In moderate AD cases, MC1-positive neurons were of substantial numbers in CA1/Sub (Fig. 3C), and only infrequent in other fields. In severe AD cases, there was an abundance of MC1-positive cells in CA1/Sub, and substantial numbers in other hippocampal fields. In both AD groups, only a small percentage of CA1/Sub neurons showed co-localization of MC1 and GBR1. In contrast, the CA4 and CA3/2 regions in these cases showed numerous GBR1/MC1 dual-labeled neurons (Fig. 5).
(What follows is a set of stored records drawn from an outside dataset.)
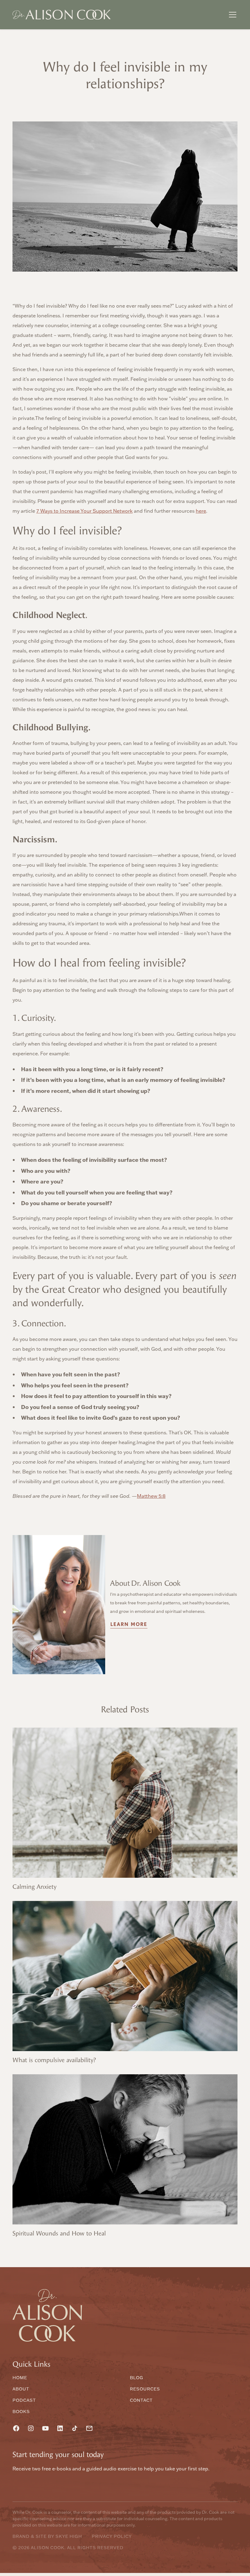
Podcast (24, 2400)
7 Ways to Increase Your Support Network (84, 511)
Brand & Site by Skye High (47, 2536)
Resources (145, 2389)
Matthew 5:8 (151, 1496)
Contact (141, 2400)
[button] (231, 14)
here (201, 511)
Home (19, 2377)
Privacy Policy (112, 2536)
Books (21, 2411)
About (20, 2389)
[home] (61, 15)
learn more (128, 1624)
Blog (136, 2377)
Photomicrographs showing neuronal double immunolabeling with MC1 (homogeneous brown) and GBR1 (granular purple) in CA4 (A) and CA3 (B) subfields of a severe AD case. Co-localization of MC1 and GBR1 is observed in several pyramidal cells (arrows). In contrast, MC1-stained neuronal processes and threads (arrowheads) are GBR1 negative. Bar 20 μm
GBR1-positive neuritic plaque-like deposits in AD cases also contained MC1-IR neurites (Fig. 3C). There were no correlations between intensity of neuronal GBR1 immunostaining and distribution of Aβ plaques in hippocampal fields.
Discussion
The present study demonstrates alterations in GBR1-IR during the progression of NFT pathology in the hippocampus of AD subjects. Detection of neuronal GBR1-IR in all hippocampal fields in non-demented cases with only mild neurodegenerative changes is consistent with the results of previous immunohistochemical studies of GABAB receptors in hippocampus of aged humans [5, 27]. We detected GABAB-IR exclusively in neuronal soma and proximal dendrites. In contrast, Billinton et al. [5] reported that GBR1-IR is also present in the neuropil of the dentate molecular layer and stratum lacunosum-moleculare of the CA fields. Differences in specificity of the antibodies employed in the two studies could account for the discrepancies between the two studies.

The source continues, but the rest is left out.